Jo joined Wiltshire Wildlife Trust in 2023 from the Soil Association, where she was Policy and Strategy Director for eight years, before then she was Convenor of Defra’s Sustainable Consumption Roundtable and Head of Policy at think tank Green Alliance. At Soil Association, Jo led the 'Food for Life' programme, to give every child the chance to grow and cook food and connect with farms, for nearly a decade. She also founded the 'Food for Life Served Here' scheme which certifies two million healthy and sustainable meals served every day in schools, hospitals and visitor attractions. Jo is a former Chair of the Food Ethics Council and member of the Food, Farming and Countryside Commission’s 'Farming Leadership Group' and believes strongly that nature-friendly farmers are the key to nature’s recovery at scale alongside resilient, healthy food production. Jo is also a Trustee of the Courtyard Farm Trust, set up by Lord Peter Melchett.
Everyone agrees there is a major funding gap for meeting the Government’s legal targets to secure nature’s recovery, nutrient pollution reduction and net zero through a land use transition. Independent analysis commissioned by The Wildlife Trusts, National Trust and RSPB calculated that £5.9bn a year was needed in investment (Scale of Need, July 2024). This year's Comprehensive Spending Review, though more positive than feared, allocated just £2.7bn a year to sustainable farming and nature recovery through to 2029.
Private finance is looked to as the great white hope for bridging the gap, but the uncertainty in current government policy risks pulling the rug from under Biodiversity Net Gain and Nutrient Neutrality compliance markets just as the Treasury confirms its commitment to the Corry Review’s recommended 'Nature Markets Accelerator.'
Wiltshire Wildlife Trust believes that Nature Markets have an essential role to play alongside public funding. Nature Markets are needed both to convert much-needed housing and infrastructure development from a threat to a ‘win-win’ for nature and to create a meaningful incentive framework for farmers to transition to nature-friendly farm business models. 80% of Wiltshire is farmed and we will only restore the abundance of our farmland-adapted wildlife when farmers at all scales have a profitable pathway to nature-friendly farming. Our concern is that emerging green finance markets risk restricting opportunity to a small number of well-capitalised estates with access to legal teams to handle the scale of project and risk involved.

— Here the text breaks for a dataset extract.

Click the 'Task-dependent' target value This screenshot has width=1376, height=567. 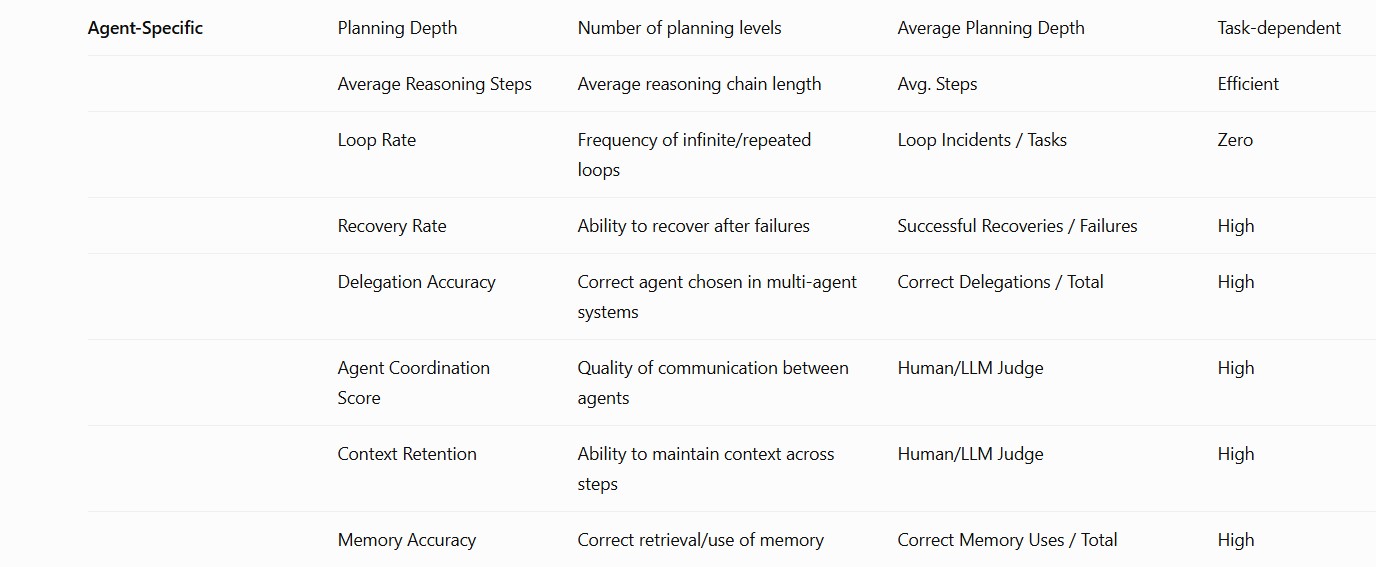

With that in view, Wiltshire Wildlife Trust has partnered with EnTrade since 2020 to support the emergence of a high integrity Nature Market model that can enable farmers at all scales to be rewarded for supplying nature-based projects. EnTrade's model – governed by an independent Environmental Markets Board – makes this possible by aggregating credits from farmers' projects at all scales and matching them with the needs of developers, while taking on much of the compliance risk from farmers.

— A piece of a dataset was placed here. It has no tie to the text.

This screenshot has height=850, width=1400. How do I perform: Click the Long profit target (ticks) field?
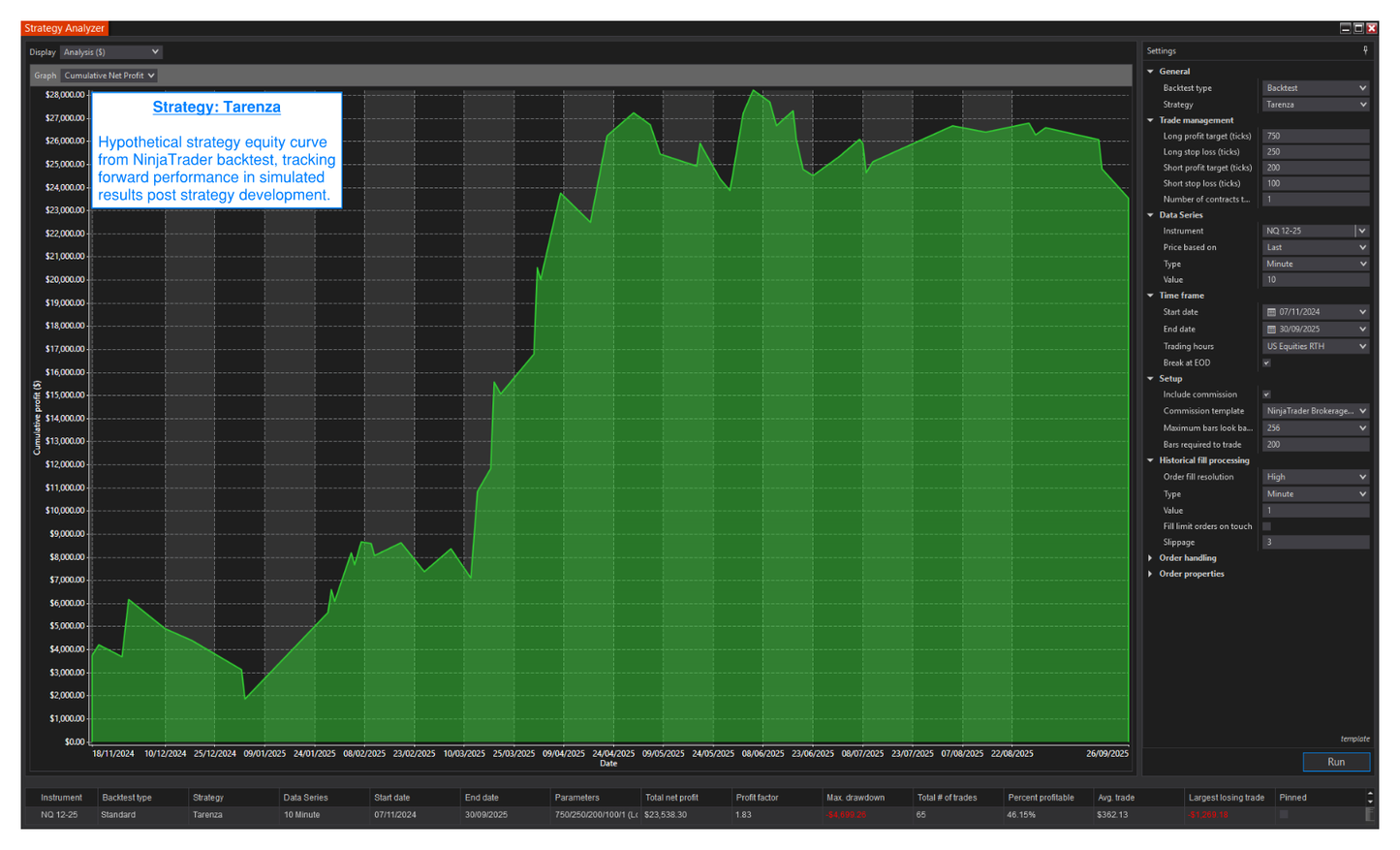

Wiltshire Wildlife Trust's role has been to co-design nature-based project specifications with farmers that can meet the needs of farmers and the needs of the Government's Biodiversity Metric. We've been supporting farmers to consider how nature-based projects like hedges, species-rich grassland and wetland features might complement their whole farm plan, perhaps in the less productive or seasonally wet margins. We've helped them understand how they might access BNG income for these, alongside the ever-changing menu of Environmental Land Management Scheme options.

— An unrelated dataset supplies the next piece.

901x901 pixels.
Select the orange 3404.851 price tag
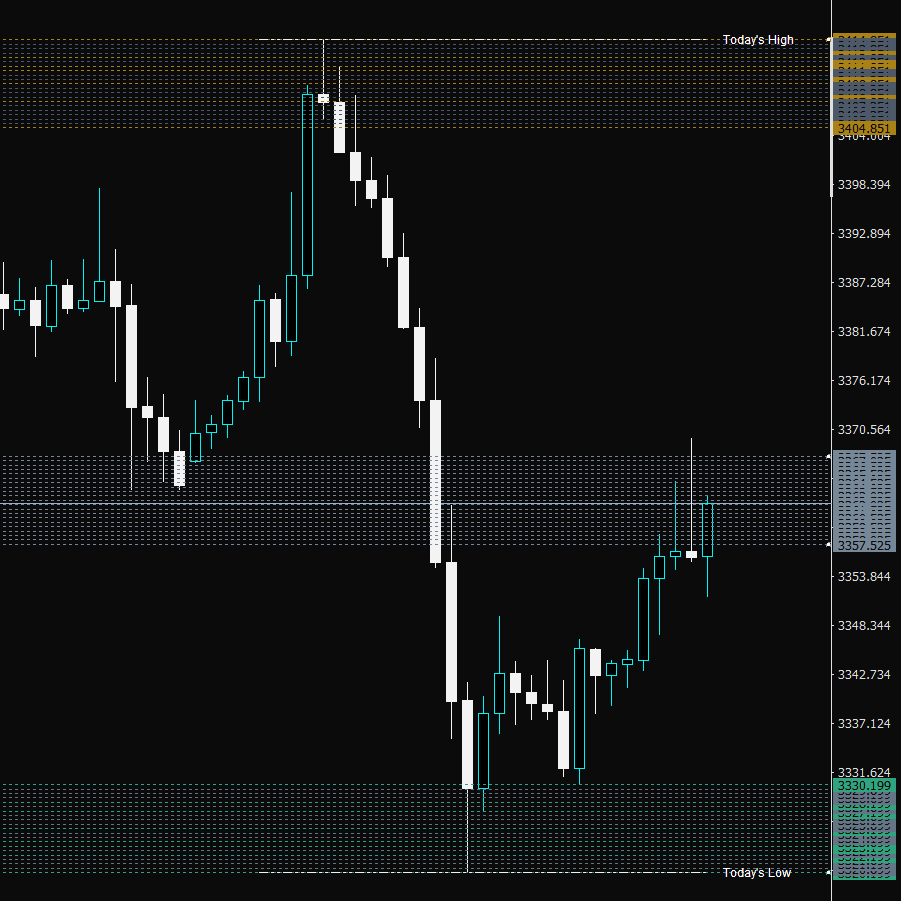(863, 128)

To date, this support for farmers has been restricted to the Bristol Avon Catchment Market geography, but thanks to a Natural Environment Investment Readiness Fund (NEIRF) grant, WWT has been able to engage with farmer clusters in wider Wiltshire and give more intensive support to 15 farmers to get 'investment-ready'.
Now, thanks to pro bono commitment from EnTrade, these farmers will be able to access demand from developers and investors via a new Wiltshire Nature Market, to launch by the end of the year. This follows hot on the heels of a new Cornwall Nature Market, launched by EnTrade in partnership with Cornwall Council, which brings businesses and landholders together to trade environmental services from certified nature-based projects.
Nature can't wait, and housing and infrastructure development in fast-growing towns like Swindon can’t wait either. We urgently need that 'win-win-win' for nature, farmers and development. In supporting the launch of the new Wiltshire & Swindon Nature Market, we hope to keep up the momentum while Government straightens out its contradictory messages and gets behind Nature Markets for the long term.